FROM 3D GEOLOGY TO 3D GEOTHERMAL RESOURCE MAPS: PROGRESS AND REMAINING CHALLENGES (Invited Presentation)

Assessment of geothermal resources on regional scales requires the development of 3D temperature models to identify accessible heat at economically viable depths (currently shallower than 7 km). Uncertainty in 3D temperature maps is reduced by integrating a broad collection of surface and subsurface data into regional geologic models, which can constrain thermal properties based on geology and can be calibrated against available temperature data. Recent studies at the U.S. Geological Survey have focused on the Great Basin in Nevada, the onshore Gulf Coast, and the Williston Basin, while ongoing work includes the Anadarko Basin, the Denver-Julesburg Basin, the Greater Green River Basin, and the Permian Basin. Collectively, these studies have predicted drilling depths to reach temperatures sufficient to produce electricity (moderate (>90°C) and high (>150°C)). This presentation will draw on the Great Basin and Williston Basin studies to illustrate various ways 3D geologic models have been constructed, and how they have resulted in 3D temperature maps that support new geothermal assessments.

Highlighting the importance of disentangling conductive versus convective heat flow, the Great Basin geothermal study first developed an estimated conductive heat flow map of the region. This was then utilized to predict temperature at depth using the steady-state heat equation which compared favorably with borehole temperature data throughout the region.

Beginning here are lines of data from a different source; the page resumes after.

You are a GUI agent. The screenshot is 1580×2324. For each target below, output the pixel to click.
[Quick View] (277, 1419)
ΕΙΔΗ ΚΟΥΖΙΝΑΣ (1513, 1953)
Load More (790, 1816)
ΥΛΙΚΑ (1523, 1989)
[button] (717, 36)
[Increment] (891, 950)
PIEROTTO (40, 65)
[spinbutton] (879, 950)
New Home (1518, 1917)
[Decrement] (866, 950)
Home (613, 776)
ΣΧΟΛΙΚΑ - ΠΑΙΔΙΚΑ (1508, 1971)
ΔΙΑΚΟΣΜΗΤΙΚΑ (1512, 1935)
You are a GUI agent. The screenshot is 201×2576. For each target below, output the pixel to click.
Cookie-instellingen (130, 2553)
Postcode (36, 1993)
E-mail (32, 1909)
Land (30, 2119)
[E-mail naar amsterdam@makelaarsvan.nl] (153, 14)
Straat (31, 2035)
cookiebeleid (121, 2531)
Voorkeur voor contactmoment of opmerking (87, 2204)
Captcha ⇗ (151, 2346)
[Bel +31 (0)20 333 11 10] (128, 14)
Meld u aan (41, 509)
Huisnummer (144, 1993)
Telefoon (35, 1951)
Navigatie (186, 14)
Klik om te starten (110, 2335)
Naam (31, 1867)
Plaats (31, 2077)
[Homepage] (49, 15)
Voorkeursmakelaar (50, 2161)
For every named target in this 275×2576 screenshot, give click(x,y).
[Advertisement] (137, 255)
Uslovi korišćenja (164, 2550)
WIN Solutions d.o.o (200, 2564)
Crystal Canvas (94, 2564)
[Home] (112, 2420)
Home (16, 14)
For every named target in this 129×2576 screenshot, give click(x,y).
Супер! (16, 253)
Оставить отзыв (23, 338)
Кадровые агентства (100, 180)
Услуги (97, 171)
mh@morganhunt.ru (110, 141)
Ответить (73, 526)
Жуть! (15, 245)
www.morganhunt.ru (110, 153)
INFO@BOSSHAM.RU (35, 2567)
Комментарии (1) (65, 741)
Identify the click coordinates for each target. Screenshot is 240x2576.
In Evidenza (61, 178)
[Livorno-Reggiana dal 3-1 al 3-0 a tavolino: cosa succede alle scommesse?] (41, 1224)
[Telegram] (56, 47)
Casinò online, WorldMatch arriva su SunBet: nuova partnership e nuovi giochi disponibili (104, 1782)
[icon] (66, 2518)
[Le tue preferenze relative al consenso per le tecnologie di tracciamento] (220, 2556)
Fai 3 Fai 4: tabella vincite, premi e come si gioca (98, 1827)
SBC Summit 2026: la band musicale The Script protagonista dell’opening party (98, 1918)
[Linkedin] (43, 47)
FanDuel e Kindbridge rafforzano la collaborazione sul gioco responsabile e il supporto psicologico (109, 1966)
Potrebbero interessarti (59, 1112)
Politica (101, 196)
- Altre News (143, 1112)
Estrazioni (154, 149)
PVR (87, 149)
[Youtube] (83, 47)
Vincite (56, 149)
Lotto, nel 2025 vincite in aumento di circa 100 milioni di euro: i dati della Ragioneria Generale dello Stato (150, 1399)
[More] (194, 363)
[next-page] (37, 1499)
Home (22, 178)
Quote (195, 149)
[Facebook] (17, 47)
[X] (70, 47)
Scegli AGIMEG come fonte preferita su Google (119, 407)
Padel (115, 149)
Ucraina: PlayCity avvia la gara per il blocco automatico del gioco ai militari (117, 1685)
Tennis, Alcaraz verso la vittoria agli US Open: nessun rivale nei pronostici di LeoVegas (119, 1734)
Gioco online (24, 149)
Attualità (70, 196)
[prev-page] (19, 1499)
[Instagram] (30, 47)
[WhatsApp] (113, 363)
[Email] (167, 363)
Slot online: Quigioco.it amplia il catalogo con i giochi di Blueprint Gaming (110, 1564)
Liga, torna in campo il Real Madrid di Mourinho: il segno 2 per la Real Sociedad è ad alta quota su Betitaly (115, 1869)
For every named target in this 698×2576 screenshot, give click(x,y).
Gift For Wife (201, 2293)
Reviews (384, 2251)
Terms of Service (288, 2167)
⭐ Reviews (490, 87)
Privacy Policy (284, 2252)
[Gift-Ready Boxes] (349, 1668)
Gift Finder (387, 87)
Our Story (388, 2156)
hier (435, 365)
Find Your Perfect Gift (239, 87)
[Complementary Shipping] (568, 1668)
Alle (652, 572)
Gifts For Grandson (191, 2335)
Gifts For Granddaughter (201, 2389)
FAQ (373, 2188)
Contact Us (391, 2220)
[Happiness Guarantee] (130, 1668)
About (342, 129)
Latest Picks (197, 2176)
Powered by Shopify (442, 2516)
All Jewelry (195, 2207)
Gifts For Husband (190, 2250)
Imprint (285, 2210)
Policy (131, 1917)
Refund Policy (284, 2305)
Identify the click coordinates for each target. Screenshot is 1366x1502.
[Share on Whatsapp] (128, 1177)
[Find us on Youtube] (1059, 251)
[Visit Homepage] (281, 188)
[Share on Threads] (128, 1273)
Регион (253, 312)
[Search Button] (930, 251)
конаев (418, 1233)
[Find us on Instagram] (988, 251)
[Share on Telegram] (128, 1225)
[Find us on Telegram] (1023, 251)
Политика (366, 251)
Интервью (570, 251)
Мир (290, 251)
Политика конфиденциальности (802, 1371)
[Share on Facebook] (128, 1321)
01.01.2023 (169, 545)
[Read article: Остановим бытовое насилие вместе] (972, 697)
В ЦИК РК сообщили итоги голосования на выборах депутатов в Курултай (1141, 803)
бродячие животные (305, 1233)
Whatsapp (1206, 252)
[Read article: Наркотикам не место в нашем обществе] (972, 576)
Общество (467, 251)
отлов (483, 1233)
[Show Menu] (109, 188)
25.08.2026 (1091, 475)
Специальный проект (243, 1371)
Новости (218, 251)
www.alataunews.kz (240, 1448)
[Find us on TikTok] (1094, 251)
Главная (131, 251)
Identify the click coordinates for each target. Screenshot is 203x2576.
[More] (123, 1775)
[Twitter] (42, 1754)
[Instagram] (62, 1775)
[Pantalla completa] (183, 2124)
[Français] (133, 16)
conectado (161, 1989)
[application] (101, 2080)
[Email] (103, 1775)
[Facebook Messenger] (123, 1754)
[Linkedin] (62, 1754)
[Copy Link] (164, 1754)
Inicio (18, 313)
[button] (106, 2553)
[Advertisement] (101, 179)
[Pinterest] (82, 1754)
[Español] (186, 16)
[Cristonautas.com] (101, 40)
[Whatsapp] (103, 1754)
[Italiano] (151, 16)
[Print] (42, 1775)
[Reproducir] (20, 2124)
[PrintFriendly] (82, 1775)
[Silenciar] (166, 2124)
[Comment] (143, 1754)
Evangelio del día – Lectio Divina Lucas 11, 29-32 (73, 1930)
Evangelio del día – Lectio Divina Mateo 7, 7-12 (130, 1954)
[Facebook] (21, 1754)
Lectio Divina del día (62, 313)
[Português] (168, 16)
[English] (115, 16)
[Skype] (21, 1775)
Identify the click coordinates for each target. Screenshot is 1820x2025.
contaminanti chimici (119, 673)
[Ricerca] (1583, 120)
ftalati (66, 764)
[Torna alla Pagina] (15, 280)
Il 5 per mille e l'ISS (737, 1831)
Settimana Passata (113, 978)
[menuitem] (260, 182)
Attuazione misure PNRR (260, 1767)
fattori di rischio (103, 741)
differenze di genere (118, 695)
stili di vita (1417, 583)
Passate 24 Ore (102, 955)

The regional Williston Basin study investigated the potential for deep, hot sedimentary geothermal resources. The study first focused on constructing a 3D geologic model of the basin stratigraphy based on dense borehole data. The 3D model incorporated compaction of sedimentary rocks and estimated thermal properties such as conductivity and radiogenic heat. These varying rock properties can also inform the existence of permeability in regions of sufficiently high temperature, which is required for heat extraction. The model is calibrated to tens of thousands of wells with downhole temperature data to generate maps for regional heat flow and subsurface temperature. Finally, the thermal model is calibrated through geologic time and has been or will be applied to other subsurface energy resources beyond geothermal (i.e., petroleum, natural hydrogen).